As AI advances the state of vulnerability discovery and remediation, it is also making it easier for attackers to quickly devise working exploits for known software flaws. Microsoft has long labeled security bugs using its “exploitability index,” which is Redmond’s best guess as to how likely it is that attackers will be able to figure out a reliable way to exploit a given vulnerability.

But Satnam Narang, senior staff research engineer at Tenable, argues that Microsoft’s exploitability index needs to do a better job of shifting with the machine speed of discovery. For example, Microsoft originally gave this month’s SharePoint zero-day an exploitability rating of “less likely,” although the flaw was added to CISA’s Known Exploited Vulnerabilities list on July 1.

“Anthropic’s Red Team’s own findings for known vulnerabilities (n-days) revealed how fragile this system has become, with its Mythos Preview model being able to produce proof-of-concept exploits for 13 of 14 vulnerabilities that were rated ‘Exploitation Less Likely’ or ‘Exploitation Unlikely,'” Narang said. “What this means is that our way of looking at Patch Tuesday has changed, because the exploitability index is centered around humans, not AI tools, and as these tools continue to improve, defense needs to improve alongside it.”

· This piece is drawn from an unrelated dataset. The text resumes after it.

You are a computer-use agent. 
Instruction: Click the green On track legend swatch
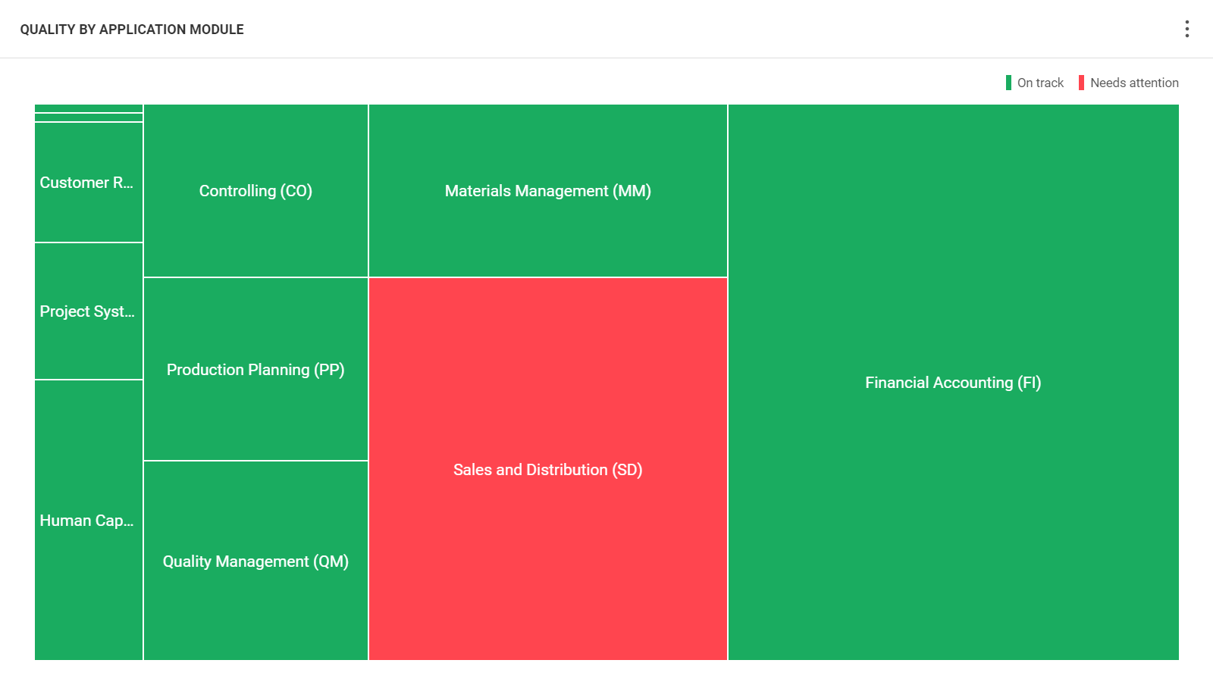[x=1008, y=83]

Chris Goettl at Ivanti observed that the record patch numbers from Microsoft come as a number of other major software makers are increasing their patch cadence, including Adobe which announced today it is moving to twice-monthly security bulletins published on the 2nd and 4th Tuesday of each month (Adobe also cited AI for accelerating their patch cycles). Cisco, Mozilla and Oracle also are shipping updates more frequently, while Google’s patch batches in June 2026 totaled more than 900 security fixes, Goettl noted.

Backing up your Windows system and/or data is always a good idea before applying operating system updates. Given the volume of patches addressed this month it may be wise for end users to wait a few days before applying these fixes. It’s not uncommon for security patches to introduce system stability issues, and those chances probably increase quite a bit with the gigantic patch count released today.